Crab ID, pic heavy

Tennyson

Active member
I used to have this crab in my tank, I know nothing about it. It died though, just wondering what it is.

The first couple weeks I had it, it looked like this and burrowed in the sand and swam around the tank with some weird pumper thing in its butt, it had blue eyes and hid in the sand alot

175285P_Crab.jpg


It may have been a baby or something since it changed to this:
It had larger more prominent eyes and stopped burrowing in the sand.
175285P2_Crab.jpg


Then it changed again, this is one of my best pictures of it before it died.

175285P3_Crab.jpg


I think it molted and changed differently after each time. Pretty weird. Anyone know what it is?

Thanks
 
Eyes are wrong for a grapsid. Take a look at this page to see examples of both grapsids and ocyopodids which is what I think it is.
http://www.flmnh.ufl.edu/reefs/guamimg/crustacea/crusties/Page1.html

Ocypodids are ghost and fiddler crabs. they live on beaches and mud flats. They feed by eating organics off sand/mud, leaving small round balls of discarded sediment behind. Many of them will not survive continuous immersion in seawater once they develop to a certain stage.

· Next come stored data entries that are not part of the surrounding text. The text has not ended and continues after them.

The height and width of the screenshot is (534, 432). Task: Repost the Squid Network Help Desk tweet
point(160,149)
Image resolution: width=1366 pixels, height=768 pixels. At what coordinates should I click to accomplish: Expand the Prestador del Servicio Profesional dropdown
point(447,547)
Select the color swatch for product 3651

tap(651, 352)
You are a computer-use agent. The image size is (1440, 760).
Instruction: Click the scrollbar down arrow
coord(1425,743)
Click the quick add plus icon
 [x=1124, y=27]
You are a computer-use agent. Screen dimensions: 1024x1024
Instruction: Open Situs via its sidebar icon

Crabs undergo a lot of changes during the planktonic and settlement stages of development. These pages have photos of various stages:
http://www.bluecrab.info/lifecycle.html
http://www.afsc.noaa.gov/Kodiak/shellfish/rkclifestages.htm
 
oh yeah, are these reef safe? I had this crab before I had corals, now I have corals and am thinking about getting another if I can find it.
 
Yes, they're reef safe. Some will scavenge if there's something dead but they won't be the cause of anything dying. Keep in mind that they typically live in burrows on beaches & mud flats & spend half the day out of the water. Their respiratory systems are different from other crabs and won't do well with full immersion.
 
Yup. In one genus Macrophthalamus (see the Guam web page I linked above) the eyes are on extremely long eyestalks. Also, in fiddler crabs males have 1 huge claw - very distinctive.
 
Ghost crabs usually live in surf zones. I'm not sure you can keep them alive in tanks for long periods of time. Never tried though myself.